Fresh Ideas: Deadly bacteria killing Italy’s olive trees

The bacterium xylella fastidiosa was first detected in the olive trees of southern Italy in mid-October of 2013, although U.S. scientists at the University of California Berkeley together with an entomologist from the U.S. Department of Agriculture speculate given the size of the area infected, the introduction of the bacteria occurred as many as 10 or more years ago.

By the beginning of 2015, one million olive trees were diseased in the Italian region of Puglia (Apulia in English), the heel of Italy’s boot. Since Puglia alone accounts for 40 percent of Italy’s olive oil production, the infestation is serious. Because the bacterium is insidious and deadly it does not bode well for the remaining 59 million olive trees in Italy.

You may have heard about this bacterium causing Pierce’s disease in Napa or Sonoma vineyards, afflicting fruit or nut trees in the southern U.S. and elms, oaks, and sycamores as well.

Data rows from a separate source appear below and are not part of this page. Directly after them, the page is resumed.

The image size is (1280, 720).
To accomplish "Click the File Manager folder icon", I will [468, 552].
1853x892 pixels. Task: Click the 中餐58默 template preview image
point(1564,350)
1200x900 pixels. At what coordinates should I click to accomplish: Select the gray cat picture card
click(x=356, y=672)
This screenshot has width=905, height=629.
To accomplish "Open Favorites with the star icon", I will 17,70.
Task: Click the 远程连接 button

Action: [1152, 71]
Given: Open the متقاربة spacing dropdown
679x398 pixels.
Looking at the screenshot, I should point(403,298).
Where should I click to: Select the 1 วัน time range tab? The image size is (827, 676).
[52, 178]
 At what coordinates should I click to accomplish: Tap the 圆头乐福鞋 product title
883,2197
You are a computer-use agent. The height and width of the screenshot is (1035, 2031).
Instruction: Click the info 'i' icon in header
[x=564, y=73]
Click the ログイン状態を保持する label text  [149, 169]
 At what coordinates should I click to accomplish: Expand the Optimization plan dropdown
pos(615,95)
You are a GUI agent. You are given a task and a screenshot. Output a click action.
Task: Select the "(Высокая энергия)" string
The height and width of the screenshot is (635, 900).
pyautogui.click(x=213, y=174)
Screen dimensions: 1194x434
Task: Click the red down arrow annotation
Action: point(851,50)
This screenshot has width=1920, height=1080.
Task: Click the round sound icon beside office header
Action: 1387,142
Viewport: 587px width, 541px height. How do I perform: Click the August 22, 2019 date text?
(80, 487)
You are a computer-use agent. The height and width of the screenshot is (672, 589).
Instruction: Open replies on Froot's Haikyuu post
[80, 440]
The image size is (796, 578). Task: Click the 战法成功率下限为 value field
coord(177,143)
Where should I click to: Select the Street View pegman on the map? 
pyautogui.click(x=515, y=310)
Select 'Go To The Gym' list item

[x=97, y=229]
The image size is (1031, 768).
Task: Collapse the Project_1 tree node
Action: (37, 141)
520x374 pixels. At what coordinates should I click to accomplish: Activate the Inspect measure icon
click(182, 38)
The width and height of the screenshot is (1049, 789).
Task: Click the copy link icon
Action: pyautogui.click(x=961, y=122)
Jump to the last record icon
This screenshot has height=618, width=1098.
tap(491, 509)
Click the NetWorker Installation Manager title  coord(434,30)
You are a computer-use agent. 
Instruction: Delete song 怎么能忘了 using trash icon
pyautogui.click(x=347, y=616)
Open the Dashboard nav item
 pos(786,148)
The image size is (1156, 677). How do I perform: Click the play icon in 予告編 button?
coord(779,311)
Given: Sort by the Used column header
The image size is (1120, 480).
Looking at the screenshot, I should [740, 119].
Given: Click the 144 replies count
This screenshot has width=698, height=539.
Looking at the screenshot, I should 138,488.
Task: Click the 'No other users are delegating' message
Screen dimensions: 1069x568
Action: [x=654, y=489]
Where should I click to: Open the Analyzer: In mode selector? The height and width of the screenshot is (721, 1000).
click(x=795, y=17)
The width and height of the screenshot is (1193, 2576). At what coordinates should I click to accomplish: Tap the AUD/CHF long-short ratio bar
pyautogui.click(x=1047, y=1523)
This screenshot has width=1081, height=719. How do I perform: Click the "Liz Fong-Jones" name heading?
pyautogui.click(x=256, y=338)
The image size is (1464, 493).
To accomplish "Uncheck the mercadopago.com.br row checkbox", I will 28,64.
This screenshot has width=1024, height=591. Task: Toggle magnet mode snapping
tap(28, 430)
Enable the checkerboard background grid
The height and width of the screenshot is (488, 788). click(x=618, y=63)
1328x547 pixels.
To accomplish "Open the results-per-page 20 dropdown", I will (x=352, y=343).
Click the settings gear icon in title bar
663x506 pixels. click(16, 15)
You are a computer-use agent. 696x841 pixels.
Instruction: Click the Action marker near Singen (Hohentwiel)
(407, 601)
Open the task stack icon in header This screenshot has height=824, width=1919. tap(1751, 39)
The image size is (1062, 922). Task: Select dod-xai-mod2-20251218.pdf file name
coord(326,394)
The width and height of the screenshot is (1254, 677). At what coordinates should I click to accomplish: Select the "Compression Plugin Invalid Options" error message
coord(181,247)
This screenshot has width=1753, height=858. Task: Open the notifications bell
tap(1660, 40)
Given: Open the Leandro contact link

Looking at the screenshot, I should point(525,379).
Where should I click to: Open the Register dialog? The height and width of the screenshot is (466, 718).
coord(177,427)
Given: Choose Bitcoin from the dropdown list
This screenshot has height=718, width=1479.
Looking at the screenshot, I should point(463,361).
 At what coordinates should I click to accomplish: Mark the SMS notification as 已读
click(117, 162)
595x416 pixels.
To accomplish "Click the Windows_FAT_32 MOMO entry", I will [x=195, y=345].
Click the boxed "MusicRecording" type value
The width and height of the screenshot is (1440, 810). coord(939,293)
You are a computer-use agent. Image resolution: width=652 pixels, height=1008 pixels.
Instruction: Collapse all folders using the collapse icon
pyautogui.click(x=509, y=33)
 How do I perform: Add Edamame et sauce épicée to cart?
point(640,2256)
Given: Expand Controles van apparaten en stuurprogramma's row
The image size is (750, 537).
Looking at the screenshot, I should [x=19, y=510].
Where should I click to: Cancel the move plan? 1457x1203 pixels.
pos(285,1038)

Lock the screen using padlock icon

Often referred to as BLS (bacterial leaf spread), it’s generally speaking an infectious, chronic disease transmitted by insects which colonize and “clog” a tree’s water conducting tissues, disrupting water transport in roots, branches, and leaves. It has a wide “host plant range” (meaning more than 200 plant species are susceptible to the disease). There’s no cure, therapy, or prevention.

For years the bacterium xf (abbreviation for xylella fastidiosa) was confined to the Americas. In 1994, it was noticed in Asia and in the 2000s there were reports of Pierce’s disease in Taiwanese vineyards. But it had never been detected in Europe. Today, it’s not only found in Italy, but on the island of Corsica and in southern France.

The discovery of xf in Italy’s olive groves is especially alarming because the host tree experiences “quick decline symptoms.” Consequently, last year three thousand infected olive trees were cut down in order to create a sanitary buffer between the infected and still healthy trees. And this is only the beginning. In the meantime, the price of olive oil has already risen 20 percent.

For those who wonder how xf made its way to Europe, the scientists at UC Berkeley point out the particular strain of bacterium in Italy’s olive trees matches a strain found previously in Costa Rica and scientific tracking of genetic data indicate it found its way via infected ornamental coffee plants.

What troubles me most is the larger picture: it’s the creeping realization the immune system itself of trees is weakening, as it is of bees, of wolves, of fish, and … the list goes on. Scientists consistently point out that temperature directly affects everything on Earth. Insects, for instance, that transmit bacteria and infection, are finding Earth’s temperature rising. Warmer weather, warmer winters, just those two variables alone encourage insect migration into geographic regions that used to be too cold for them to endure. Warmer weather affects insect developmental rates, their reproduction, and mortality. They proliferate.

In the United States alone, farmers spend more than $11 billion a year fighting weeds and pests. Yet these weeds and pests are ever expanding into areas where they haven’t been before because the Earth’s temperature is working against us. Everything is connected. Every tree, bee, wolf, or fish that dies should call out to us the words of the poet Rainer Maria Rilke: “You must change your life.”

Ursula Carlson, Ph.D., is professor emerita at Western Nevada College.